韓国の旅客船セウォル号沈没事故で姉が犠牲になった朴イェジンさん。追悼行事では涙をこらえながら姉に向けて書いた手紙を読んだ=16日午前、京畿道安山市、東岡徹撮影
304人の死者・行方不明者を出した韓国の旅客船セウォル号沈没事故から16日で2年がたった。各地で追悼集会が開かれ、遺族らは悲しみを新たにした。しかし、原因究明は途上で、漁船など海の事故も増えている。事故の教訓は十分に生かされていない。
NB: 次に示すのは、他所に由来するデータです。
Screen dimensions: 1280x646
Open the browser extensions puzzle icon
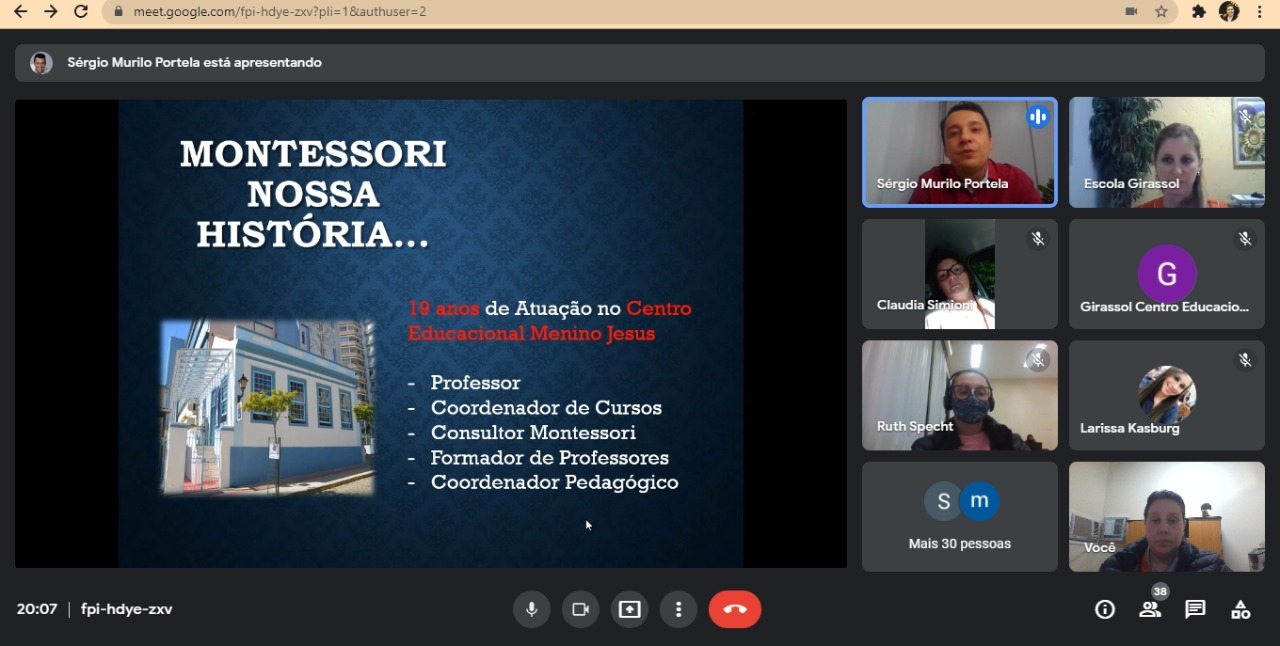coord(1199,12)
事故では修学旅行中だった高校2年の生徒250人、教員11人が死亡、行方不明になった。高校がある京畿道安山市では、追悼行事が開かれ、犠牲になった女子生徒、朴イェスルさんの妹、朴イェジンさんが姉に向けた手紙を読んだ。イェジンさんは「まだお姉さんの声が聞こえ、お姉さんの姿が目に浮かぶ。私たちはまた会えるよね」と語りかけた。一方で、「事故で私たちは国家と政治家たちの無能さ、無関心を初めて知った」と述べ、これからも事故の真相究明を求めていくと訴えた。
事故の真相究明をめぐっては特別立法で官民による特別調査委員会が設けられた。しかし、遺族らでつくる「4・16家族協議会」の兪敬根(ユギョングン)執行委員長は11日の記者会見で事故の原因や救助が遅れた理由などがまだ明らかになっていないと批判。「事故の問題点がわかってこそ、安全な社会を作ることができる」と強調した。
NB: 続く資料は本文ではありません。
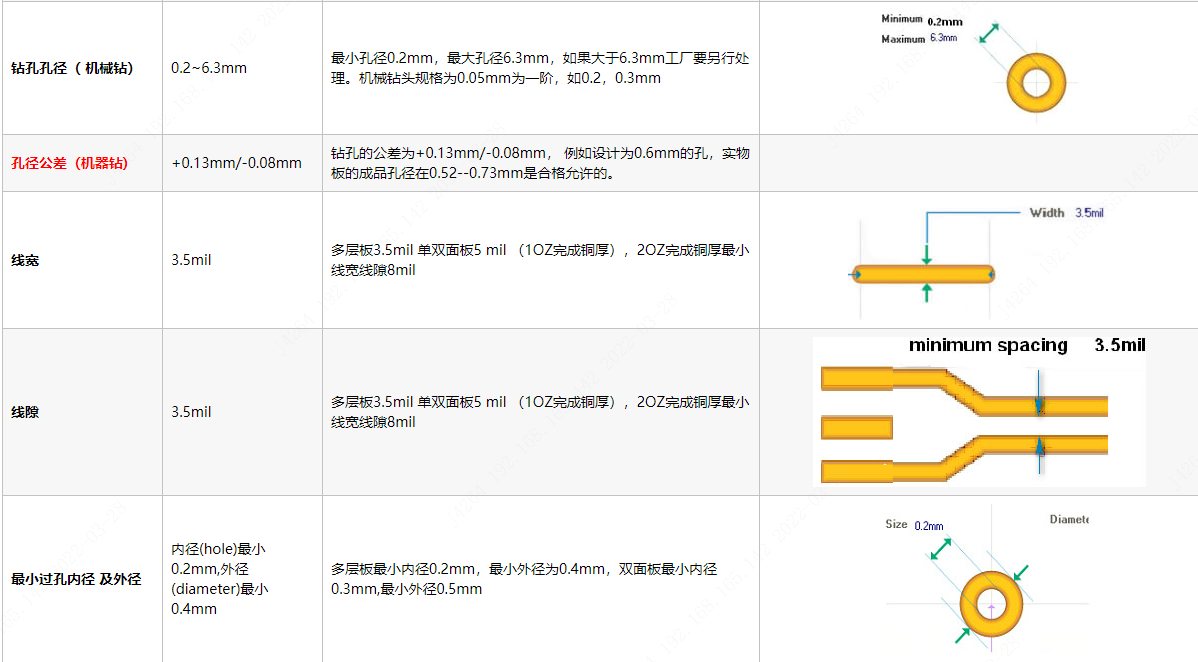This screenshot has height=662, width=1198.
Task: Click the green double arrow beside Minimum 0.2mm
Action: [988, 33]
実際、海の事故は減っていない。海洋水産省によると、2015年に起きた漁船や貨物船などの事故は2101件。セウォル号事故が起きた前年より771件増えた。
セウォル号の船体は事故が起きた珍島沖の海底に沈んだままで、7月の引き揚げを目標に作業が進められている。(安山=東岡徹)
◇
〈韓国旅客船セウォル号沈没事故〉 2014年4月16日、韓国南西部の珍島沖で急旋回し、船体が傾いて沈没した。過積載だったのに加え、貨物も十分に固定されておらず、運航会社や関係機関もチェックしていなかった。事故発生直後に船長らが乗客を放置して脱出。関係機関の救助にも問題があり、被害が広がった。